I've started on a solution to this myself. I've only tested so far against a data set of around 3.8million documents, and I intend to push that upwards of tens-of-millions now.
My solution so far, is this:
Write a native scoring function and register it as a plugin. Then call this when querying to adjust the _score value of documents as they come back.
As a groovy script, the time taken to run the custom scoring function was extremely unimpressive, but writing it as a native scoring function (as demonstrated in this somewhat aged blog post: http://www.spacevatican.org/2012/5/12/elasticsearch-native-scripts-for-dummies/) was orders of magnitude faster.
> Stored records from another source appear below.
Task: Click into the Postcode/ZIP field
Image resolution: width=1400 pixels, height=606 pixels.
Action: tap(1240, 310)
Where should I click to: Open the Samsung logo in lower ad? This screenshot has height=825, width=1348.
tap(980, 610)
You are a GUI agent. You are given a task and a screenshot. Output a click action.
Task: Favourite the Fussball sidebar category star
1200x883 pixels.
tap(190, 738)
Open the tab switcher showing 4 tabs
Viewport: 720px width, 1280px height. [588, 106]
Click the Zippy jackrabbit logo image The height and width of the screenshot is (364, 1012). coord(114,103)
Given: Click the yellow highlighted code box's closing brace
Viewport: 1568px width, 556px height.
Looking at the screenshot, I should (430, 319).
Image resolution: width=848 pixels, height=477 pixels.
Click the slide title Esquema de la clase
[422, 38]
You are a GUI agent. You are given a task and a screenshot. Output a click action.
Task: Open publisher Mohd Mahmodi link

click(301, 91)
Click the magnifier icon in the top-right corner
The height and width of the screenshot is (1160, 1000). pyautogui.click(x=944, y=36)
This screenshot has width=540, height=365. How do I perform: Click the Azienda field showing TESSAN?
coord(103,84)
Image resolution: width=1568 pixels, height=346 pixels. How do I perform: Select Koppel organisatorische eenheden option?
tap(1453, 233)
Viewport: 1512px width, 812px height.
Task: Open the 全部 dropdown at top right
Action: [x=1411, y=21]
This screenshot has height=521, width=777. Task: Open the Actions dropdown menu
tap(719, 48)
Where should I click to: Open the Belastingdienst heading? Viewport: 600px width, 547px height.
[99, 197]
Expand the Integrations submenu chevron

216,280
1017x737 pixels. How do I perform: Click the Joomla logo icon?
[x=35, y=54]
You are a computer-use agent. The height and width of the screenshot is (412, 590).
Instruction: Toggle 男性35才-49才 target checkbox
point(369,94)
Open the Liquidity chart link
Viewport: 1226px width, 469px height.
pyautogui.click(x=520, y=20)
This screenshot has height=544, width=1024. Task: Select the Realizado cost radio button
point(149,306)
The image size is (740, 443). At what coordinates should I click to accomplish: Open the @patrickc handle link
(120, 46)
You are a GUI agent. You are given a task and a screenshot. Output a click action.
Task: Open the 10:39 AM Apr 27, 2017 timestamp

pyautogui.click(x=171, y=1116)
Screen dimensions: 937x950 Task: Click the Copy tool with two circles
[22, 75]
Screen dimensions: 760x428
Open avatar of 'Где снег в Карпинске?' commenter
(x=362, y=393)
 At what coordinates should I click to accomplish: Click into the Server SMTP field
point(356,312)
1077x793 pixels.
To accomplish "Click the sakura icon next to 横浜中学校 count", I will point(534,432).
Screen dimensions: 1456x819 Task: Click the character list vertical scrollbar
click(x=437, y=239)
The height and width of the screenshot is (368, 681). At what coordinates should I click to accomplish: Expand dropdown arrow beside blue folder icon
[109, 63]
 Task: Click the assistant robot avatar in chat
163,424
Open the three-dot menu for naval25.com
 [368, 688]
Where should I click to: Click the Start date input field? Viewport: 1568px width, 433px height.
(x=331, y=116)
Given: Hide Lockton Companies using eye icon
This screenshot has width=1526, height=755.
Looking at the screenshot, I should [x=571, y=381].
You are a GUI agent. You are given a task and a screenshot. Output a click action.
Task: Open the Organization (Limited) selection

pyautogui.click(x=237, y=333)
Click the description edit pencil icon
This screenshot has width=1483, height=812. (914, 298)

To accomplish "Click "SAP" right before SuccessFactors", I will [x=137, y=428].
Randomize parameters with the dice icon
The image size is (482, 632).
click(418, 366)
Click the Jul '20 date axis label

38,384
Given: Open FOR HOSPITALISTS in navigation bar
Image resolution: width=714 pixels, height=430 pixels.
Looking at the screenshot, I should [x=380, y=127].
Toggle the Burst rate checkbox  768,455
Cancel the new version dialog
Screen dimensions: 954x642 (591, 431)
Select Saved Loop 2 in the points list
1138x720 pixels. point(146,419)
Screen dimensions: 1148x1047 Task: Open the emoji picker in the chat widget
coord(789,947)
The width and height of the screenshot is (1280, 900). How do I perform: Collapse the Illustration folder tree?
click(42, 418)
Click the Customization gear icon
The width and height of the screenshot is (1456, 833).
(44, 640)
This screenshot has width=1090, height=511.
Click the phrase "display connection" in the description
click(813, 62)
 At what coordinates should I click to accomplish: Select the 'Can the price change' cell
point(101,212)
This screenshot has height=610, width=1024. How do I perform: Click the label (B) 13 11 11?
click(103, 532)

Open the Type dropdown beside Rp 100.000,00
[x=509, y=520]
My HammingDistanceScript looked something like this:
public class HammingDistanceScript extends AbstractFloatSearchScript {
private String field;
private String hash;
private int length;
public HammingDistanceScript(Map params) {
super();
field = (String) params.get("param_field");
hash = (String) params.get("param_hash");
if(hash != null){
length = hash.length() * 8;
}
}
private int hammingDistance(CharSequence lhs, CharSequence rhs){
return length - new BigInteger(lhs, 16).xor(new BigInteger(rhs, 16)).bitCount();
}
@Override
public float runAsFloat() {
String fieldValue = ((ScriptDocValues.Strings) doc().get(field)).getValue();
//Serious arse covering:
if(hash == null || fieldValue == null || fieldValue.length() != hash.length()){
return 0.0f;
}
return hammingDistance(fieldValue, hash);
}
}
It's worth mentioning at this point that my hashes are hex-encoded binary strings. So, the same as yours, but hex-encoded to reduce storage size.
Also, I'm expecting a param_field parameter, which identifies which field value I want to do hamming distance against. You don't need to do this, but I'm using the same script against multiple fields, so I do :)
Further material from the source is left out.